Under the terms of the deal, a community trust has been given 10 per cent of Zimplats shares, a separate trust for 4,000 employees holds another 10 per cent, with 31 per cent going to the National Indigenisation and Economic Empowerment fund.
Labour unrest that closed major platinum mines in South Africa last year at a cost of billions of rand in lost revenue makes Zimbabwe — which has the second-largest known platinum reserves outside South Africa — a desirable investment destination for platinum miners.
The main story in today's Nairobi-based Daily Nation says police are investigating a report that claims armed bandits and cattle-rustlers in Turkana, Samburu and other parts of northern Kenya may be using ammunition initially imported for use by government security forces.
The Kenya Police recently lost more than 40 officers in a botched operation against cattle-rustlers in the Suguta Valley.
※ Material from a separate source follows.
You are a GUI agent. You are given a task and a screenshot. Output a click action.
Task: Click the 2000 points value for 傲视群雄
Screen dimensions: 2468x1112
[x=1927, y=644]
A report published last month by Conflict Armament Research claims that armed militias in northern Kenya and adjacent parts of neighbouring countries are using ammunition imported from Iran for Kenyan security forces.
These assertions could prove particularly embarrassing to the government, says The Daily Nation, because of the leading role Kenya has played at the UN in efforts to establish a global treaty regulating the transfer of small arms.
Also in the Nation, news that President Kibaki has declined to sign the Retirement Benefits Bill under which each MP in the out-going Tenth Parliament would have been entitled to a sendoff package of Sh9.3 million (around 80,000 euros), a state funeral, diplomatic passport and lifelong state security among other benefits. The president remained silent on the fate of a second Bill touching his own benefits.
Under that second piece of legislation, Kibaki will pocket a lumpsum of 215,000 euros for the two terms served. He will also receive a lifetime monthly pension of nearly 5,000 euros, an entertainment allowance of 2,400 euros and numerous other perks.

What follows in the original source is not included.